Se olharmos para as lições da história, todas as transições geopolíticas anteriores foram violentas. Nada permite supor que hoje a história será mais benigna para os nossos contemporâneos, especialmente se reparada a desproporção fenomenal de recursos militares que são retidos pelo centro imperial, comparativamente a todos os outros países do planeta.
Por Atilio Boron, no Correio da Cidadania, de 09/05/2014
Uma olhada nas novidades editoriais produzidas no estudo das relações internacionais – ou, se quisermos usar uma linguagem “politicamente incorreta”, porém, mais clara e acessível: o imperialismo – revela a crescente presença de obras e autores que apelam à problemática geopolítica. A súbita irrupção dessa temática nos move a compartilhar uma breve reflexão, por duas razões.
Primeiro porque o assunto e a palavra há tempos tinham sido expulsos, aparentemente para sempre, do campo dos estudos internacionais e agora estão de volta. Propomos a hipótese, em segundo lugar, de que sua reincorporação não tem nada de casual ou acidental, mas é um sintoma de um fenômeno que transcende o plano da teoria e a semiologia: a decadência do império norte-americano.
Em relação ao primeiro, digamos que o abandono da perspectiva geopolítica não só se verificou nas elaborações dos mandarins da academia, o que não é motivo algum de preocupação, mas que também se fez sentir nas obras dos pensadores da esquerda, isto sim motivo de inquietude. Tanto era assim, e tanto mudou em tão pouco tempo, que ao terminar a edição do meu livro “América Latina na Geopolítica do Imperialismo”, em meados de 2012, e proceder à última revisão do texto antes de enviá-lo para impressão, pensei ser necessário introduzir um largo parágrafo, que reproduzirei parcialmente a seguir, para responder aos muitos amigos e camaradas que, sabedores da problemática que investigava, me fizeram conhecer sua surpresa, e em alguns casos desacordos, por dirigir minha atenção a um tema, a geopolítica, associada às colocações da direita mais reacionária e racista. Daí que senti a necessidade de dizer o seguinte, no início do livro:
“Umas palavras, precisamente, sobre a problemática geopolítica. Trata-se de uma questão que em geral a esquerda demorou mais do que o conveniente em estudar, por uma série de razões que não podemos senão apenas enunciar aqui: concentração no exame de temas ‘nacionais’; visão economicista do sistema internacional e do imperialismo; menosprezo da geopolítica pela gênese reacionária deste pensamento e pela utilização que dela fizeram as ditaduras militares latino-americanas dos anos 70 e 80 do século passado.

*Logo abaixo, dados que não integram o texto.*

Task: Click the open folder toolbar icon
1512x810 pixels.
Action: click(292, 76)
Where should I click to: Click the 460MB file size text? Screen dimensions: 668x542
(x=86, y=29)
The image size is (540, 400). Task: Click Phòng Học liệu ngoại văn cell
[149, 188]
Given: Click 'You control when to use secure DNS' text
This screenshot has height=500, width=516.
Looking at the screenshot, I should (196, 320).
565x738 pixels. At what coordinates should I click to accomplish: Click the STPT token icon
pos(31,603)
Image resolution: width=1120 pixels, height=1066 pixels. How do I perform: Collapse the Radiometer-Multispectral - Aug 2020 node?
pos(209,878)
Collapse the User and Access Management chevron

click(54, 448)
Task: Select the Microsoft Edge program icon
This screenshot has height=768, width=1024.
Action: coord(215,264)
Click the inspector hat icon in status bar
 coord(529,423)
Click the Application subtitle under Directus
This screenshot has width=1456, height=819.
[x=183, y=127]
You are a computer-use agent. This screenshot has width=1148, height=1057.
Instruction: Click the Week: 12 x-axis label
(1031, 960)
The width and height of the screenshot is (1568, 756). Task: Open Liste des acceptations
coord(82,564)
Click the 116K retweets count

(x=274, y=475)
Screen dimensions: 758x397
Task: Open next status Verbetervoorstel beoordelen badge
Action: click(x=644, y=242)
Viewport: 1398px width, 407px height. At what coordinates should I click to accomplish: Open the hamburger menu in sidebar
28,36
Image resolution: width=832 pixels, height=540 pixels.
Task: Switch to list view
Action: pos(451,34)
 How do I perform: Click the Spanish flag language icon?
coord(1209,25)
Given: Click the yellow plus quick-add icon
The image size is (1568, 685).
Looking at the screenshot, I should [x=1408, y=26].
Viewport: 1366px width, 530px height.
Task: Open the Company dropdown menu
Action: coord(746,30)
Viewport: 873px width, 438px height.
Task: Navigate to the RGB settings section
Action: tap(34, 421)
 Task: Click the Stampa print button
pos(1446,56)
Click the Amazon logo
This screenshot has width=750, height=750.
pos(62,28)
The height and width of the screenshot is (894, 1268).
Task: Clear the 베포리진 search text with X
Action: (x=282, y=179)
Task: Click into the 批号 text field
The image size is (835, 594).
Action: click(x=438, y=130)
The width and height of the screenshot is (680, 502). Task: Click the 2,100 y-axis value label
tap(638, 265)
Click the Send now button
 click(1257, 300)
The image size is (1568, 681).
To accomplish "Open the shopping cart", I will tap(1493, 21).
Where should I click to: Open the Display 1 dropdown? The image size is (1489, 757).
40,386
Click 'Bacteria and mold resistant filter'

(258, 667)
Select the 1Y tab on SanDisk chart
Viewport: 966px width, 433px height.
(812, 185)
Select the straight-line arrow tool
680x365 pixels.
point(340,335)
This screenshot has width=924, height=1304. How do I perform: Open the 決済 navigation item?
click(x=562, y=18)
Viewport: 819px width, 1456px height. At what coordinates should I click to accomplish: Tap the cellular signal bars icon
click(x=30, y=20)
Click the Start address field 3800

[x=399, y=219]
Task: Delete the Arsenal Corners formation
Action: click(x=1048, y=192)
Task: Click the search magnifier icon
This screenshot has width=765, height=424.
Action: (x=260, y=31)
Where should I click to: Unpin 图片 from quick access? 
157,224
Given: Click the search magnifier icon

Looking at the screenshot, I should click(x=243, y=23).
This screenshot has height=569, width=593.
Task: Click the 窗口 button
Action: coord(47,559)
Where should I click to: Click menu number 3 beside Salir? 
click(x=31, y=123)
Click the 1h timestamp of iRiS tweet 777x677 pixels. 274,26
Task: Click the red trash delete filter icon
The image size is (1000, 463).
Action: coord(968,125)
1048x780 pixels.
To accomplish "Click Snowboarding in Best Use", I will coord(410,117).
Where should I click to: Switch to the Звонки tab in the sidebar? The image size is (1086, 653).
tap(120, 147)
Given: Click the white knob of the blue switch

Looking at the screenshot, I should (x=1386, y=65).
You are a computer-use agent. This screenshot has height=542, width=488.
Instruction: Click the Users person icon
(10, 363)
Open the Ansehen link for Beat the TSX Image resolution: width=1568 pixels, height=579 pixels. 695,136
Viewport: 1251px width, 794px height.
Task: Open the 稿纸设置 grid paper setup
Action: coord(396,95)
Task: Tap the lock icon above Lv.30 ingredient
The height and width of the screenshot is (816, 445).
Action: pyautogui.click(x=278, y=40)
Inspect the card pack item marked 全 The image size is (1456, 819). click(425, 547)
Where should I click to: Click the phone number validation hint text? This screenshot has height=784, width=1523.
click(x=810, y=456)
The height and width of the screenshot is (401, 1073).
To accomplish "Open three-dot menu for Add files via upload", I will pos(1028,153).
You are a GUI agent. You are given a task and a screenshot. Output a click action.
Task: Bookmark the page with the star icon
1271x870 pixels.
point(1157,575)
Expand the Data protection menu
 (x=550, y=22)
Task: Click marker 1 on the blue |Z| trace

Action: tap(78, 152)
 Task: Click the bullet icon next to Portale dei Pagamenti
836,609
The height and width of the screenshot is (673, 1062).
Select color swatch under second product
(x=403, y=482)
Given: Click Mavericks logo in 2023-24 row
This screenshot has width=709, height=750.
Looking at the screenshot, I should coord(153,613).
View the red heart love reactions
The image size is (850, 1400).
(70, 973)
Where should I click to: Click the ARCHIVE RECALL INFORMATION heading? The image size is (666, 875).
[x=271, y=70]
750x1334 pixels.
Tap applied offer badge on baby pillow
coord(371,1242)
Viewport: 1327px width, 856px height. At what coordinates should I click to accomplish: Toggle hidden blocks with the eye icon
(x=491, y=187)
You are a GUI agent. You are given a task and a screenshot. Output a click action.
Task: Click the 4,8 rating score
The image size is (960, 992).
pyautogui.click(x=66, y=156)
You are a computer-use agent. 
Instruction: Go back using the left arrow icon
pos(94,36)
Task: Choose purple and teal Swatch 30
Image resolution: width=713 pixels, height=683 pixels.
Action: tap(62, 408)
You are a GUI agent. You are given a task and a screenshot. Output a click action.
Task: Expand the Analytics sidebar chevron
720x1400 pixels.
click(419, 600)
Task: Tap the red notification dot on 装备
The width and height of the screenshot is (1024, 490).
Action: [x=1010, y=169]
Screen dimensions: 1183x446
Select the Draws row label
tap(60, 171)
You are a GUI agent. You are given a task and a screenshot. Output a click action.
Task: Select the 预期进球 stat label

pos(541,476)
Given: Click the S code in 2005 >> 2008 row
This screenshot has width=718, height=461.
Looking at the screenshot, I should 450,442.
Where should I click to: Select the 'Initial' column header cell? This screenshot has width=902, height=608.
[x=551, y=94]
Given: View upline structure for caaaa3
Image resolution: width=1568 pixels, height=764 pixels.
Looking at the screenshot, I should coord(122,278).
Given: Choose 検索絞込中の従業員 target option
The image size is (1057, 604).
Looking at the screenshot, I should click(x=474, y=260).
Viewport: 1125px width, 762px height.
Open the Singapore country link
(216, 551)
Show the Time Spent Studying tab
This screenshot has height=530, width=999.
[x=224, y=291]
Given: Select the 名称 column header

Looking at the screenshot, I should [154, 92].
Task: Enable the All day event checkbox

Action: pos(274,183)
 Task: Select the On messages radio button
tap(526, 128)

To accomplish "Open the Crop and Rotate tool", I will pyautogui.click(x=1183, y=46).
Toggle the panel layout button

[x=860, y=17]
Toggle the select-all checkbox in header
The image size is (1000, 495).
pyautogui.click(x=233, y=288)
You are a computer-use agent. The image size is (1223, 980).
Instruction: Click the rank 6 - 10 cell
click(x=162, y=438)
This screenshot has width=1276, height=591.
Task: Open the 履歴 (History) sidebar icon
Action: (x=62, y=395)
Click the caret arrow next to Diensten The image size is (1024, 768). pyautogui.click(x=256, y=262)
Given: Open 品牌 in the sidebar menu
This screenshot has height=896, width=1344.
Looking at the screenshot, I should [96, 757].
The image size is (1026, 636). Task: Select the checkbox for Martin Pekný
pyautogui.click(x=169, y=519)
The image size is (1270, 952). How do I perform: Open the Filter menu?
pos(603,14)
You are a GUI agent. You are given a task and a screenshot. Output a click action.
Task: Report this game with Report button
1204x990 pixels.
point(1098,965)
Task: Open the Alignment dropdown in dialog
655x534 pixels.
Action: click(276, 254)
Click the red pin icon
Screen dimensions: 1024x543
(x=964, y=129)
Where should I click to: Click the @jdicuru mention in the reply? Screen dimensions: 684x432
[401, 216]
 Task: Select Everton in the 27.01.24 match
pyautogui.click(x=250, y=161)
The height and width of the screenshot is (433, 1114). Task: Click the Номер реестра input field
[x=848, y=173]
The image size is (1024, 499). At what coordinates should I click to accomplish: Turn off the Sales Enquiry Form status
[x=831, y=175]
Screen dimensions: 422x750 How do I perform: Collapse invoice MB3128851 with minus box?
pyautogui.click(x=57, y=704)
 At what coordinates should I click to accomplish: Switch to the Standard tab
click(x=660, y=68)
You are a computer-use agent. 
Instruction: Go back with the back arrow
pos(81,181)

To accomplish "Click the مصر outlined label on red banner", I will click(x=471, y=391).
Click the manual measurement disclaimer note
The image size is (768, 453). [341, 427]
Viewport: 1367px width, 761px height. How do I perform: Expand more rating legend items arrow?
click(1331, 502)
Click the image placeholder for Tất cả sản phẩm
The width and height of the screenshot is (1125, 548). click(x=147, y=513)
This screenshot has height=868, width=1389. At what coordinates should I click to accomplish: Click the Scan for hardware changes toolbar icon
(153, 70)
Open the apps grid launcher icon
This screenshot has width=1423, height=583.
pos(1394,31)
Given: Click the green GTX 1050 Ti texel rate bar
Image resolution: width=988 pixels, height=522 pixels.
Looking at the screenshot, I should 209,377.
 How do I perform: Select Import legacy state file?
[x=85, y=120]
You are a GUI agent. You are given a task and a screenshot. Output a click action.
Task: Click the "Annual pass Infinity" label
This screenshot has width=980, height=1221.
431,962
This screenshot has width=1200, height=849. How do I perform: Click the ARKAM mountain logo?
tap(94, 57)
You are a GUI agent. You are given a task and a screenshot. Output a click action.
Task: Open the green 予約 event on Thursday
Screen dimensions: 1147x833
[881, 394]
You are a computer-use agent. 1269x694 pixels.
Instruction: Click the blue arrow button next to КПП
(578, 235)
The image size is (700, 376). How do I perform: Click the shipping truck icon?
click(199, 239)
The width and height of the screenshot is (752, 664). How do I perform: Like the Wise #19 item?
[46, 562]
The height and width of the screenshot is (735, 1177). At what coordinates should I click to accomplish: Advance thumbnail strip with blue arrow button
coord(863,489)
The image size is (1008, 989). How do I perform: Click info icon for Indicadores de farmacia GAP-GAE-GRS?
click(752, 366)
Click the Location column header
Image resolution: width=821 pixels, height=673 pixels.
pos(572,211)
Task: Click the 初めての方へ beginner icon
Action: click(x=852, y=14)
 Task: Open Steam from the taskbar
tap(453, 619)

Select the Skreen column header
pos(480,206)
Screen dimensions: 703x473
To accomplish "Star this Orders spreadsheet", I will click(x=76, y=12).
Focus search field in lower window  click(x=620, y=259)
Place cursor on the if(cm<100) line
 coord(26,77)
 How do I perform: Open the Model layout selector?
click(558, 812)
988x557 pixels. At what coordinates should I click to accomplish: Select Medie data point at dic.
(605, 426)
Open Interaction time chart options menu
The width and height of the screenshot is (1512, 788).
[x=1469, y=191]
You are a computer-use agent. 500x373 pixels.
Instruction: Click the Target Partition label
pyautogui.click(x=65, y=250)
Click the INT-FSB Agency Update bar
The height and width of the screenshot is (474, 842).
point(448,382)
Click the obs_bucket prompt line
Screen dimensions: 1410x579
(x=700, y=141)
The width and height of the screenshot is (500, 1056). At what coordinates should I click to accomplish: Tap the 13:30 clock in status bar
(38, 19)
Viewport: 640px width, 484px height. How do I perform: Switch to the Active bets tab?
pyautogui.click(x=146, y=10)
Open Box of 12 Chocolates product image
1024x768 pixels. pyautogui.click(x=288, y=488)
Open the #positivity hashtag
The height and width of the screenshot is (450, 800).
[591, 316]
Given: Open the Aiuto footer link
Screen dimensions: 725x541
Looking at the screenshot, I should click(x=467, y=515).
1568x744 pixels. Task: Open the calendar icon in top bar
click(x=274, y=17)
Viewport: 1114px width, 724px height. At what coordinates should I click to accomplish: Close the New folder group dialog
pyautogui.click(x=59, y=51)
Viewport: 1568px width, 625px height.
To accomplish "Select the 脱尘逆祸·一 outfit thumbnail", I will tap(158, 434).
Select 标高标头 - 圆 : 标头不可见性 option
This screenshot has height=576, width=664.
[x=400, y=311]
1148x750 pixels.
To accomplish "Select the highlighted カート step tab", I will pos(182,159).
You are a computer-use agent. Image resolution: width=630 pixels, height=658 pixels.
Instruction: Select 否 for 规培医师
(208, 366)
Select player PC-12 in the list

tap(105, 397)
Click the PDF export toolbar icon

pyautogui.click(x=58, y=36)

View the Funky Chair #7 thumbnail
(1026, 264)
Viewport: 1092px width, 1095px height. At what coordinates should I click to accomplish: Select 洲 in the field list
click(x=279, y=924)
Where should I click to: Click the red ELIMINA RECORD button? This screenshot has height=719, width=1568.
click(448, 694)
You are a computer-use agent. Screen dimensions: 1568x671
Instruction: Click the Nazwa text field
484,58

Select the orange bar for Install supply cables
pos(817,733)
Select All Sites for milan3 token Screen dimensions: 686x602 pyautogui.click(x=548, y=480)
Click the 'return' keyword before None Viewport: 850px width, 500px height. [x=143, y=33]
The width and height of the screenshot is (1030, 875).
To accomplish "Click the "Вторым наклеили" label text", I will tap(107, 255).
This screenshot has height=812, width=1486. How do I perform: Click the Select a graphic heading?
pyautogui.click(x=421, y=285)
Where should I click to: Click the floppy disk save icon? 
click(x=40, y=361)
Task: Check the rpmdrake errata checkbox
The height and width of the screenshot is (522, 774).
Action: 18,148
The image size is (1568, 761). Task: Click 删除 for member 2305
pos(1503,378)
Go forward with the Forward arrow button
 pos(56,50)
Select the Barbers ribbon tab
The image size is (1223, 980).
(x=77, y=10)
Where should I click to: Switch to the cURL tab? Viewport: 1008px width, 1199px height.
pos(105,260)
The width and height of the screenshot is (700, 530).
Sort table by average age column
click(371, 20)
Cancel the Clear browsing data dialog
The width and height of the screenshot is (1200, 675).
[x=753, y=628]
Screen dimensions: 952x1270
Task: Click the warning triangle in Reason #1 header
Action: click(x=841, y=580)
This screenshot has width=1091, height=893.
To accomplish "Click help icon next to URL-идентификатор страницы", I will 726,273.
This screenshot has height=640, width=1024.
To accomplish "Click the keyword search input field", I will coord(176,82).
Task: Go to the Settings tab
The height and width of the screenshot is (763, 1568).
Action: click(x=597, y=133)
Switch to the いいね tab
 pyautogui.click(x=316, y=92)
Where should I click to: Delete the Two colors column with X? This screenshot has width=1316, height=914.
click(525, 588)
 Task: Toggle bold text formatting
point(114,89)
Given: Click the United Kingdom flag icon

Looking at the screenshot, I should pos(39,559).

A generalização do conceito e as teorias da geopolítica se encontram na obra de um geógrafo e general alemão, Karl Ernst Haushofer, quem propôs uma visão fortemente determinista das relações entre os diferentes Estados para assegurar o que, em um conceito de sua autoria, qualificou como ‘espaço vital’ (Lebensraum). O desprestígio dessa teorização se relaciona com o fato de que foi esse conceito de Lebensraum o empregado por Hitler para justificar o expansionismo alemão, que culminou com a tragédia da Segunda Guerra Mundial. Hauschofer teve como fonte de inspiração a obra de um geógrafo e político britânico, Halfor John Mackinder, que em 1904 havia escrito um muito influente artigo sobre ‘o pivô geográfico da história’” (1).
Em todo caso, o nascimento dessa perspectiva teve lugar em um momento histórico marcado pelo predomínio das concepções colonialistas, imperialistas e racistas, de finais do século 19 e começo do século 20. Se hoje reaparece, completamente ressignificada no pensamento contestador, é porque traz uma perspectiva imprescindível para elaborar uma visão crítica do capitalismo em uma fase como a atual, marcada pelo caráter já global desse modo de produção, sua febril depredação do meio ambiente e as práticas selvagens de despossessão territorial, padecidas pelos povos nas últimas décadas. Não deveria surpreender-nos, então, que dois dos principais pensadores do nosso tempo sejam geógrafos marxistas: David Harvey e Milton Santos.